**** 引用文本 ****

SQL

SQL:SQL 窗口函数 & 聚合函数

RANK & DENSE RANK & PRECEDING & UNBOUNDED & LAG & LEAD & GROUP_CONCAT

1. 窗口函数

  • 窗口函数,也叫 OLAP 函数(Online Anallytical Processing,联机分析处理),可以对数据库数据进行实时分析处理。

  • 基本语法
      <窗口函数> over (partition by <用于分组的列名>
                      order by <用于排序的列名>)
    
  • 窗口函数分类
    • 专用窗口函数,包括 rank, dense_rank, row_number 等专用窗口函数;
    • 聚合函数,如 sum、avg、count、max、min 等;
  • 因为窗口函数是对 where 或者 group by 子句处理后的结果进行操作,所以窗口函数原则上只能写在 select 子句中。

2. 窗口函数 VS GROUP BY

  • 窗口函数具备了我们之前学过的 group by 子句分组的功能和 order by 子句排序的功能,但是二者具有完全不同的应用场景。

****

任务目标: 请一字不差地复述上面那段讲解 SQL 窗口函数的文字,从头到尾完整照录。

**** 数据集记录 ****

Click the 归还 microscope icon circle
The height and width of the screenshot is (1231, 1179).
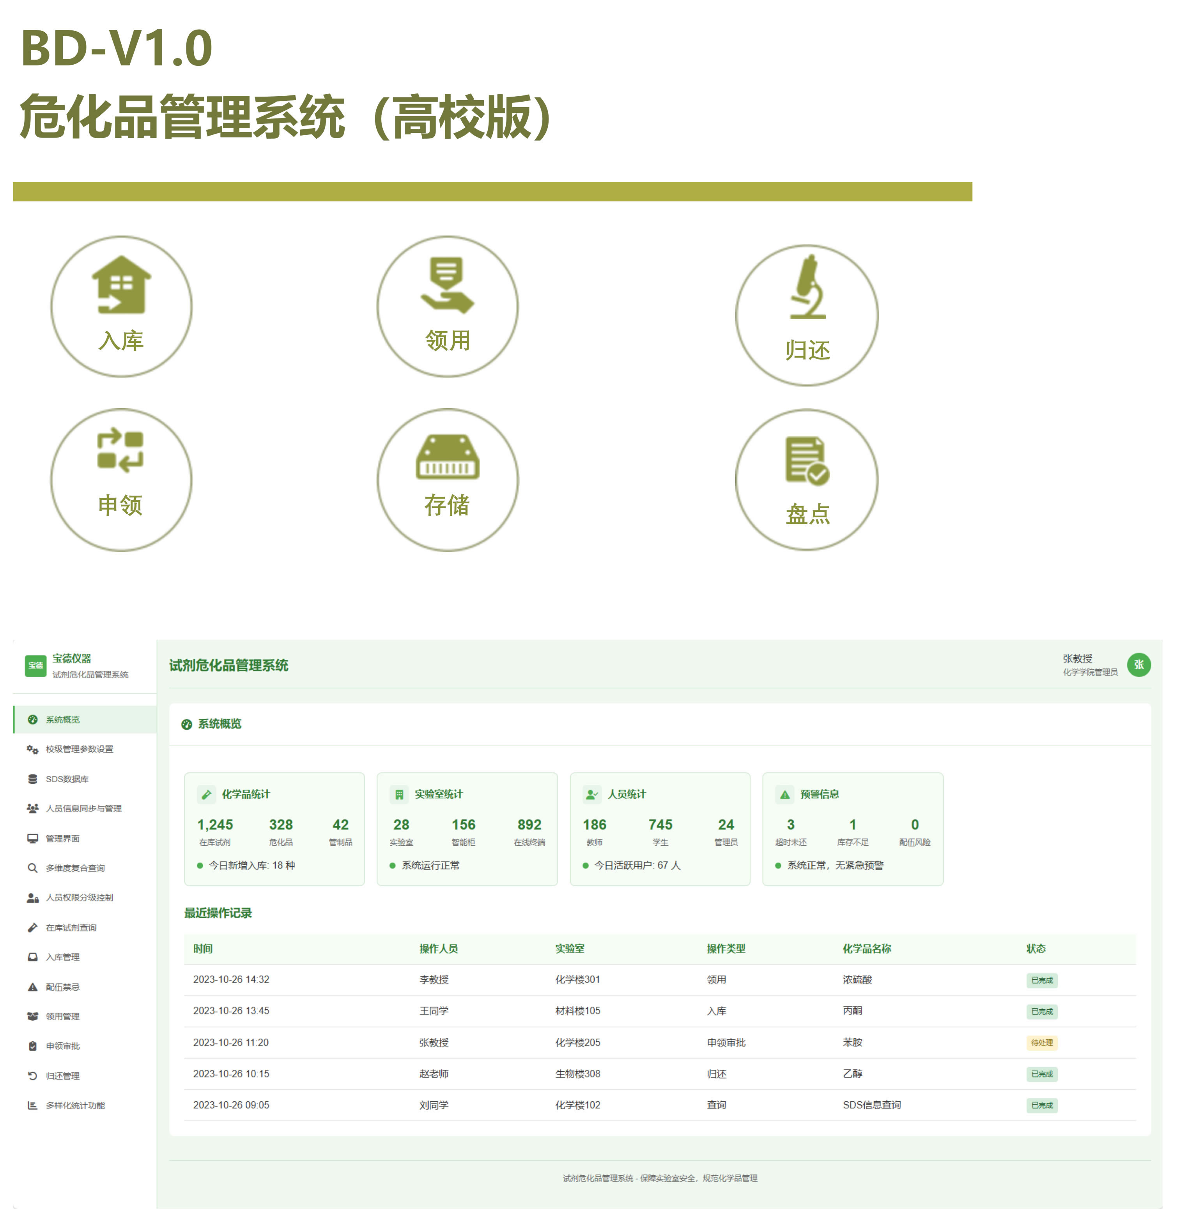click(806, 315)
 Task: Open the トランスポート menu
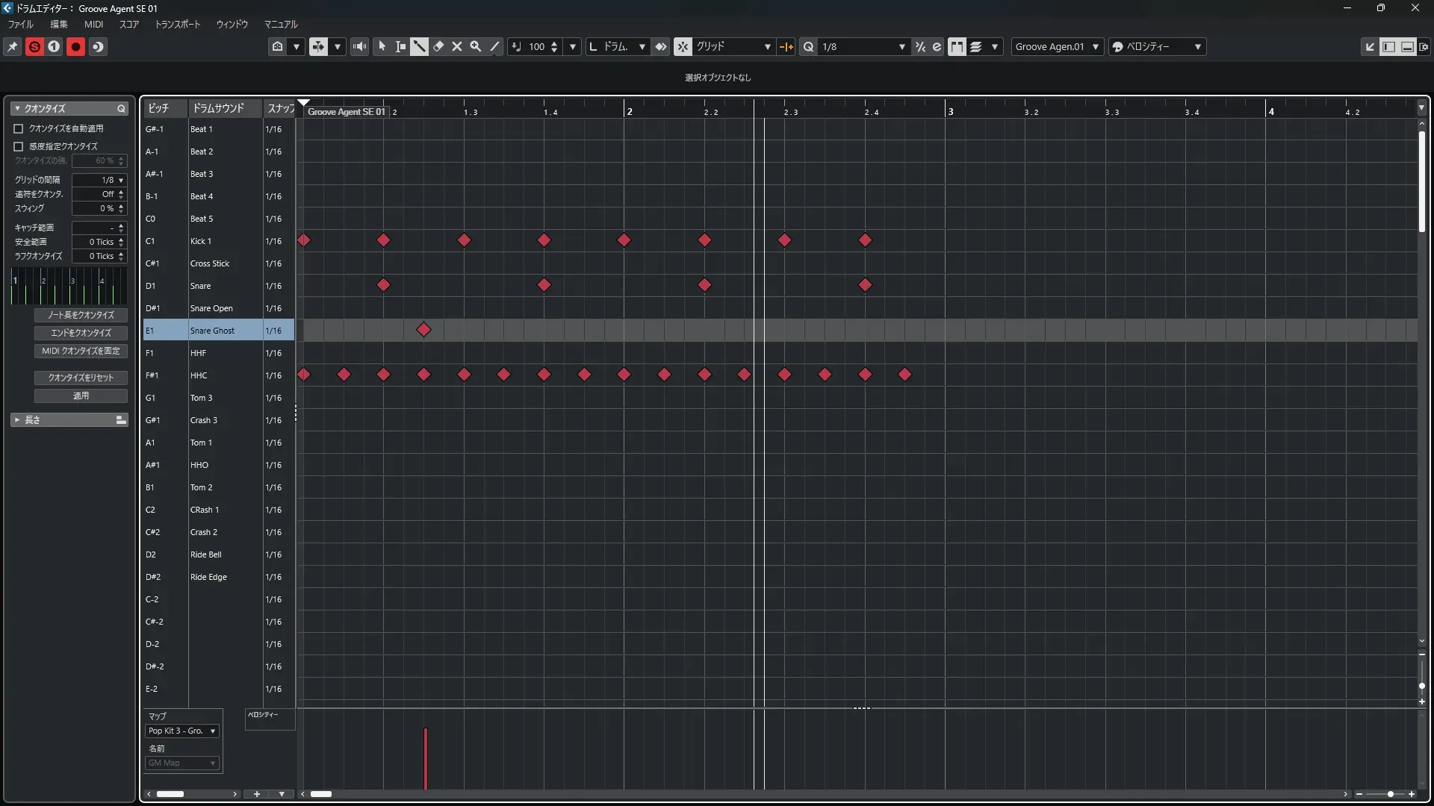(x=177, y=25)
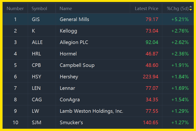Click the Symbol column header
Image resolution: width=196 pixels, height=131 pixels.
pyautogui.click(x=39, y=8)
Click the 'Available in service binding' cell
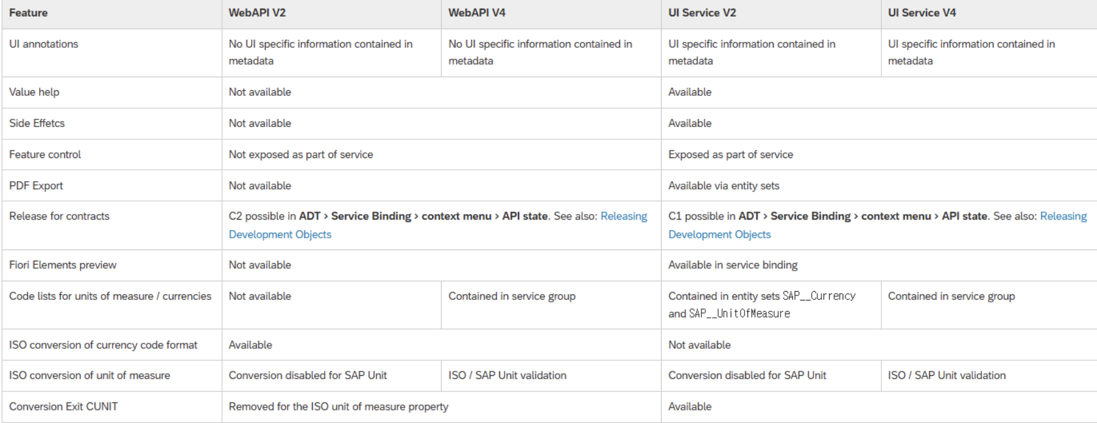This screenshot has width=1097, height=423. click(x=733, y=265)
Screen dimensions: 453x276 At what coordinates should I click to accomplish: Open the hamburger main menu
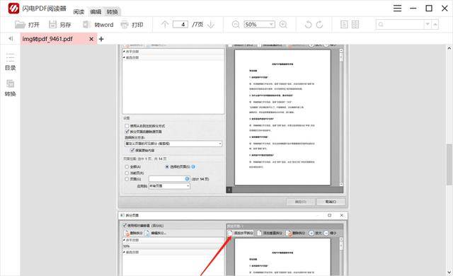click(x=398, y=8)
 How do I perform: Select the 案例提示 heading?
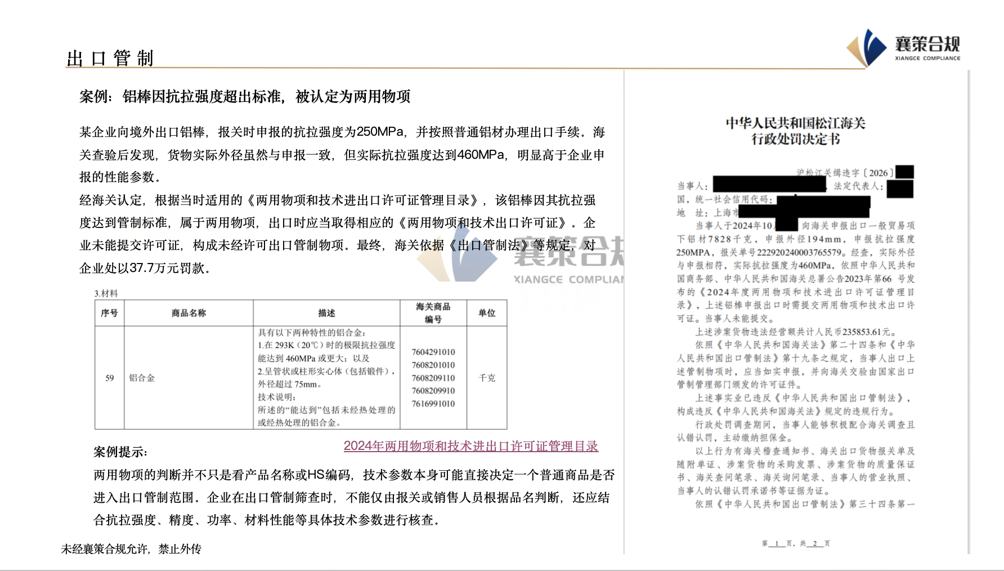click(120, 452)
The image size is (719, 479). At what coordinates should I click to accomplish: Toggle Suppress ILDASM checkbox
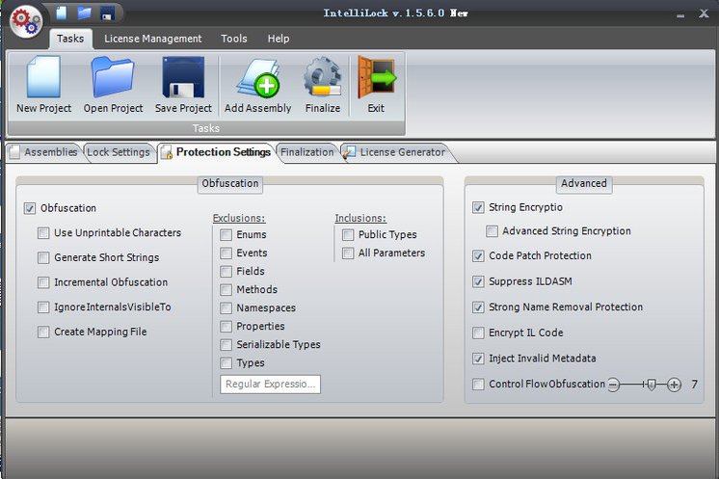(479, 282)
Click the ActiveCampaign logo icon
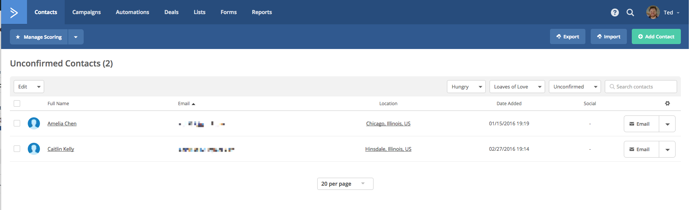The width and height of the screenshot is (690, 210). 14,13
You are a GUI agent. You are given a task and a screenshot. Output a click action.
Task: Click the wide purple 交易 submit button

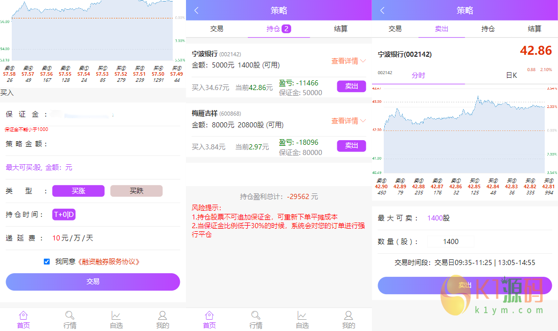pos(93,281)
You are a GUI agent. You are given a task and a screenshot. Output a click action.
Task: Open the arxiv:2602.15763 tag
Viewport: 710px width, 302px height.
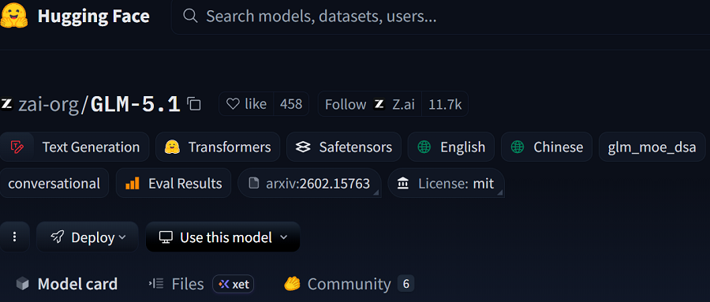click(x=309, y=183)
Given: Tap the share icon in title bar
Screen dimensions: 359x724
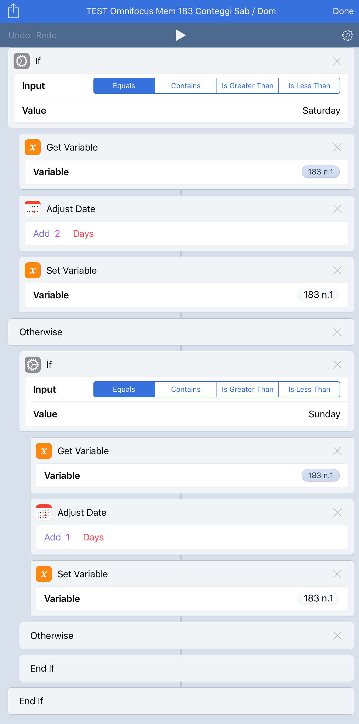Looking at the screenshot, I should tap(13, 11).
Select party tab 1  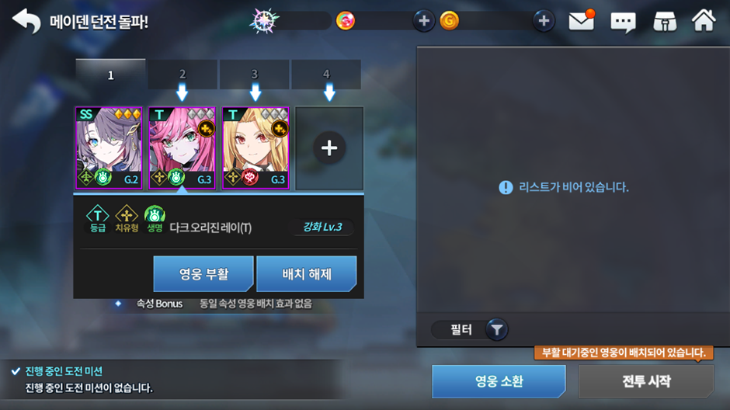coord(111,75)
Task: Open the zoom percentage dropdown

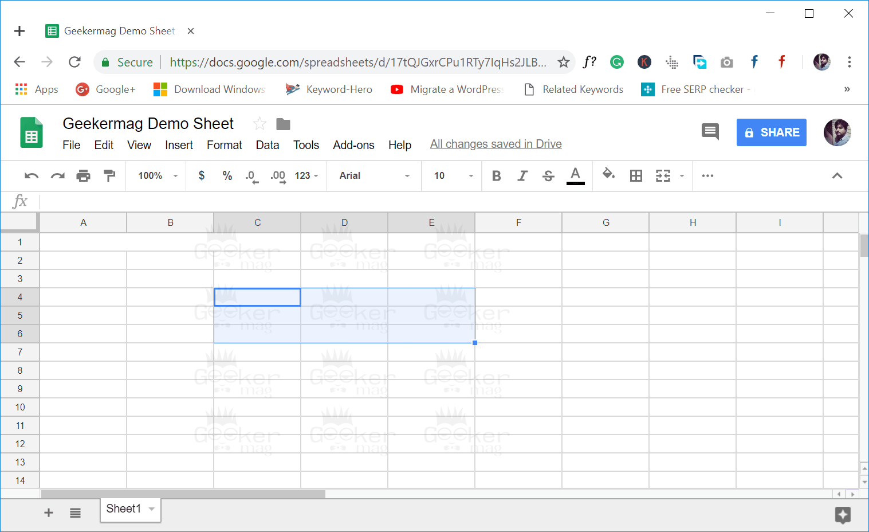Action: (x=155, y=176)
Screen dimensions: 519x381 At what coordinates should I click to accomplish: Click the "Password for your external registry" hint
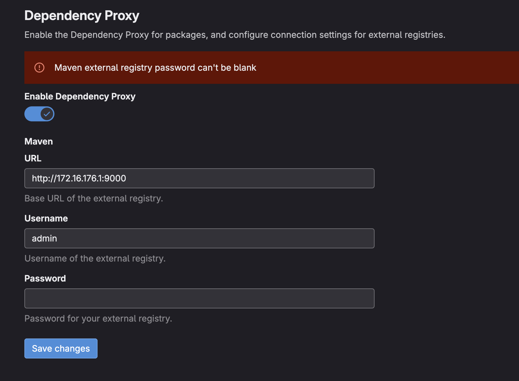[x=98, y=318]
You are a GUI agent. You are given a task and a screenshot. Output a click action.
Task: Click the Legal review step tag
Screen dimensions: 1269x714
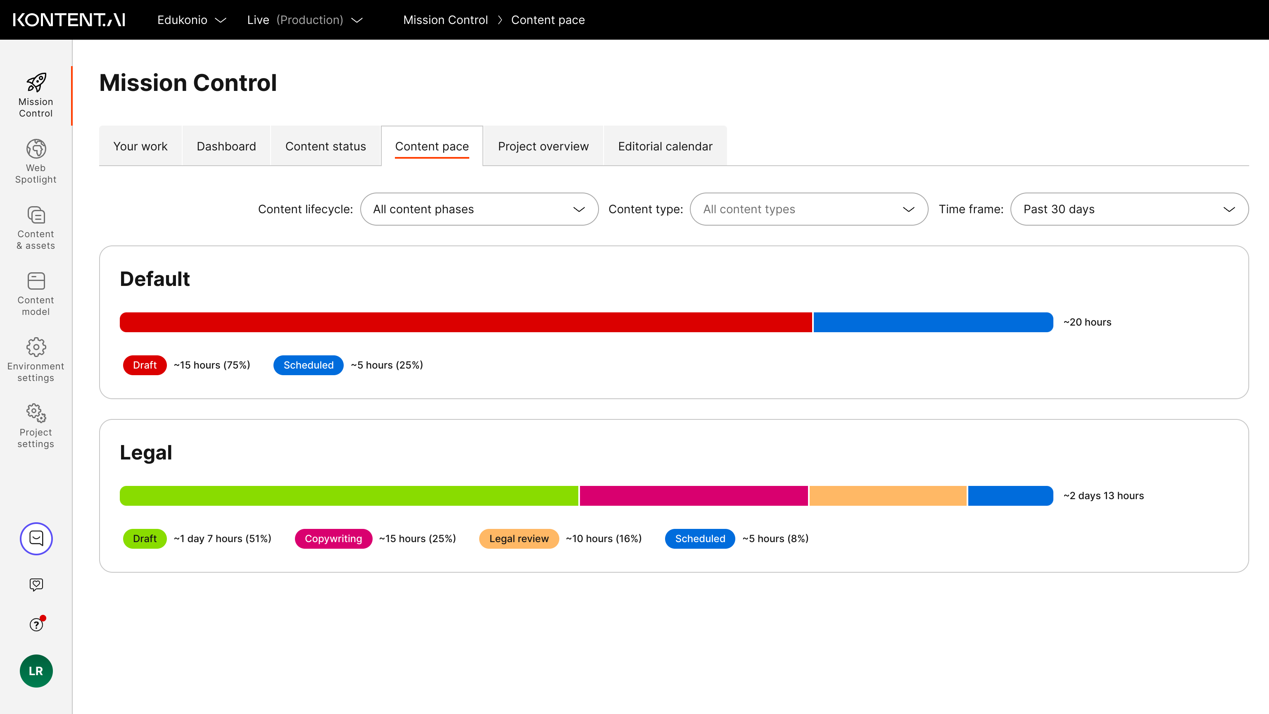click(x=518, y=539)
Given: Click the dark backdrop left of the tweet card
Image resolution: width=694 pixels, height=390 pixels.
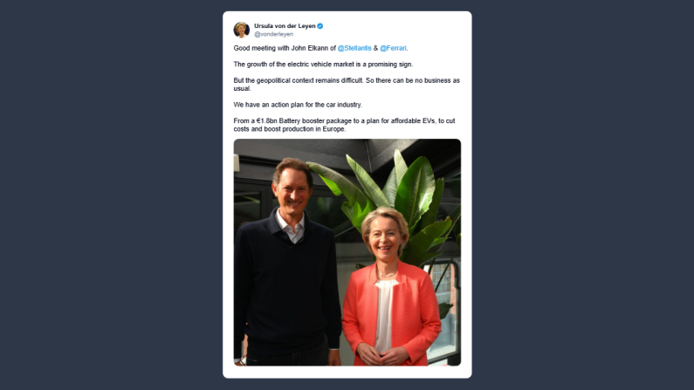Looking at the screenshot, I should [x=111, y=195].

****

本题答案:
SQL

SQL:SQL 窗口函数 & 聚合函数

RANK & DENSE RANK & PRECEDING & UNBOUNDED & LAG & LEAD & GROUP_CONCAT

1. 窗口函数

  • 窗口函数,也叫 OLAP 函数(Online Anallytical Processing,联机分析处理),可以对数据库数据进行实时分析处理。

  • 基本语法
      <窗口函数> over (partition by <用于分组的列名>
                      order by <用于排序的列名>)
    
  • 窗口函数分类
    • 专用窗口函数,包括 rank, dense_rank, row_number 等专用窗口函数;
    • 聚合函数,如 sum、avg、count、max、min 等;
  • 因为窗口函数是对 where 或者 group by 子句处理后的结果进行操作,所以窗口函数原则上只能写在 select 子句中。

2. 窗口函数 VS GROUP BY

  • 窗口函数具备了我们之前学过的 group by 子句分组的功能和 order by 子句排序的功能,但是二者具有完全不同的应用场景。